From the beginning, the audience was enraptured. The ballet opens with wind and thunder before the chords of Queen’s “It’s a Beautiful Day.” As the lights rise on a deceptively bare stage, dancers rise up from the floor, emerging from white, gauzy fabric evoking dawn, in an array of black and white, light and shadow that will become a recurring pattern throughout the performance. For this ballet on love is, of course, set in a time of death, the AIDS crisis. But any love exists within the shadow of physical or emotional death, and Béjart explores these ideas repeatedly throughout the work, at turns both farcical and serious, blithe and self-indulgent.
Bejart’s choreography covers a similar spectrum of movement. It’s grotesque, playful, ridiculous, boisterous, elegant and staccato. Taken together, the choreography expresses the full span of this central human emotion. Dancers sprint, full-speed around the stage in the joyous exuberance of youthful love or passionate industry (costumed in mock business suits, suggesting love of work or success), while one dancer stays locked in a corner, jogging endlessly as if on a repetitive, narrow treadmill of obsessive pursuit (“A Kind of Magic”). The most purely fun sequence of the night, “Seaside Rendez-vous”, perfectly conjures a light-hearted summer fling. In “Seaside,” the choreography, staging and colorful costumes so perfectly align with Queen’s rag-time, vaudevillian style, trite and delightful, familiar yet fresh, that it is hard to believe they weren’t created together.
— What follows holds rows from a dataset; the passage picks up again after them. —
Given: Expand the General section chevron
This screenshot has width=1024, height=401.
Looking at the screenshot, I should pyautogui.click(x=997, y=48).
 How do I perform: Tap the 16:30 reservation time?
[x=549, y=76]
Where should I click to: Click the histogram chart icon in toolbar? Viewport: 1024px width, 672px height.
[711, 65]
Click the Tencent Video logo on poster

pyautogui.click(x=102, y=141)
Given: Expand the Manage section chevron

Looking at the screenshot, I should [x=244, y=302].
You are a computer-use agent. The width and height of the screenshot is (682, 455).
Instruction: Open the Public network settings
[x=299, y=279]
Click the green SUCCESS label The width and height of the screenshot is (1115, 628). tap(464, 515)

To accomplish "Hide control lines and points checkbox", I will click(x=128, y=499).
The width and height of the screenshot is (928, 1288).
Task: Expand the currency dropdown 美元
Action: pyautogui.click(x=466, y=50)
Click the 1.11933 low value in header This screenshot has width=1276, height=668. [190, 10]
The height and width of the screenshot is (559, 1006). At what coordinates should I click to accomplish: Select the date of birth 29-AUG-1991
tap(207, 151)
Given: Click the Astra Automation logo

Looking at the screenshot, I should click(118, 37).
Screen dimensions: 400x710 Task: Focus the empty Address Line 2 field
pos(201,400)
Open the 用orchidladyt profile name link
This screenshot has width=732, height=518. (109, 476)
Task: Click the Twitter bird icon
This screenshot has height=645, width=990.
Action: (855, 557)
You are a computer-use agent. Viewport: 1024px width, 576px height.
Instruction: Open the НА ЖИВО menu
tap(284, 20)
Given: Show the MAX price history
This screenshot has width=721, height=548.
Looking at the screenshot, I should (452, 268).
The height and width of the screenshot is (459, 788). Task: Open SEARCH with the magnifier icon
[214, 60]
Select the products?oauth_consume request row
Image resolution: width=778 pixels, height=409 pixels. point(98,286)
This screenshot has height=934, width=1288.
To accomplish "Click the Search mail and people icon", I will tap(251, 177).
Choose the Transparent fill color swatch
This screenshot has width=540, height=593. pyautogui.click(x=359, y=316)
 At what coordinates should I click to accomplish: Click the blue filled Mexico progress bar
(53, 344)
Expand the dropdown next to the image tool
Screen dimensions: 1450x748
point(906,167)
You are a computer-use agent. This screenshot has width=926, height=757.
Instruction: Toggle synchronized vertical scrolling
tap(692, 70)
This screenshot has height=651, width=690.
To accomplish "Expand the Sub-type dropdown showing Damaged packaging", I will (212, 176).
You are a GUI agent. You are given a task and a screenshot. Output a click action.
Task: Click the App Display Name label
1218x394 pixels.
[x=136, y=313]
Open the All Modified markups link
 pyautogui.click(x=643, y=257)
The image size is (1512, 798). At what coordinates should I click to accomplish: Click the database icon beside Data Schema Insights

In another thought-provoking sequence, (“Get Down, Make Love”) unbridled sensuality is interrupted as Freddie (Julien Favreau) calls out in French, “You told us to make love, not war. We made love; why is love making war on us?” The music eases to Mozart’s Concerto 21 and embodiments of love and death perform a gorgeous pas de deux while hospital personnel wheel in dying lovers on gurneys. The gradual intersections and interactions of the dancers on stage is both poignant and life-affirming. The sequence ends with the two dying lovers, their inert, separated bodies dragged upstage to lie together as Freddie entwines their hands, allowing them to reach upwards in shadow and light. It’s an affecting portrayal simultaneously representing the horror of the time and love’s power, beyond death.